╭──

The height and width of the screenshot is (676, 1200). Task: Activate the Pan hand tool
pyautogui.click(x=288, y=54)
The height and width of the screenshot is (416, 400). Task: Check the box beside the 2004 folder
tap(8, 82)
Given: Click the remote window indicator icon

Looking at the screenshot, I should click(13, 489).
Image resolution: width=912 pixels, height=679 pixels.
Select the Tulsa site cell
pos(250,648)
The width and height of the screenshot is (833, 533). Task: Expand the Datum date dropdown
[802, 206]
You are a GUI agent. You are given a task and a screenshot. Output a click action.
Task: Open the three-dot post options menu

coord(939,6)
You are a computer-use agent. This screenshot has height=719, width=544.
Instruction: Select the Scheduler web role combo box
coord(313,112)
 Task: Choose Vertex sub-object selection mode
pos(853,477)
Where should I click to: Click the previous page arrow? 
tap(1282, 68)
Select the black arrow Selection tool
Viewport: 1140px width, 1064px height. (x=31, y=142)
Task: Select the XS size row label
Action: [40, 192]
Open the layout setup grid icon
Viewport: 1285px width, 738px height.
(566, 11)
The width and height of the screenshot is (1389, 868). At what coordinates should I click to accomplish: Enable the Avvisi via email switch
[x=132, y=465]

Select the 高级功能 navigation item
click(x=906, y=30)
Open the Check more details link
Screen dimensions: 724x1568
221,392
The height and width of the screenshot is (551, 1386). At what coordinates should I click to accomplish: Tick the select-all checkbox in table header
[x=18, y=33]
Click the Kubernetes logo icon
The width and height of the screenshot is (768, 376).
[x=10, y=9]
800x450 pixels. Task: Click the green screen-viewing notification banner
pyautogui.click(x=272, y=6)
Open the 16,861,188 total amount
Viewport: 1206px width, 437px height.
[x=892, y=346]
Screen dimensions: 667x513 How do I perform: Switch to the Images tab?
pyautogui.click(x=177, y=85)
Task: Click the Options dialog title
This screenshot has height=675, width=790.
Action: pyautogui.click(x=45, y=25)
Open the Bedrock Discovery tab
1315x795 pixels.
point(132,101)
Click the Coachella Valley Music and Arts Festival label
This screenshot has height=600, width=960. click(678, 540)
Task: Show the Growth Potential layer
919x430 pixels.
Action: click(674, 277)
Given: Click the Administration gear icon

╰──

Work instructions ▸ Write out, word for word, all lines from the line that holds "Task: Show the Growth Potential layer" through the last line of the listing, with both end lines kept.

Response box ▸
Task: Show the Growth Potential layer
919x430 pixels.
Action: click(674, 277)
Given: Click the Administration gear icon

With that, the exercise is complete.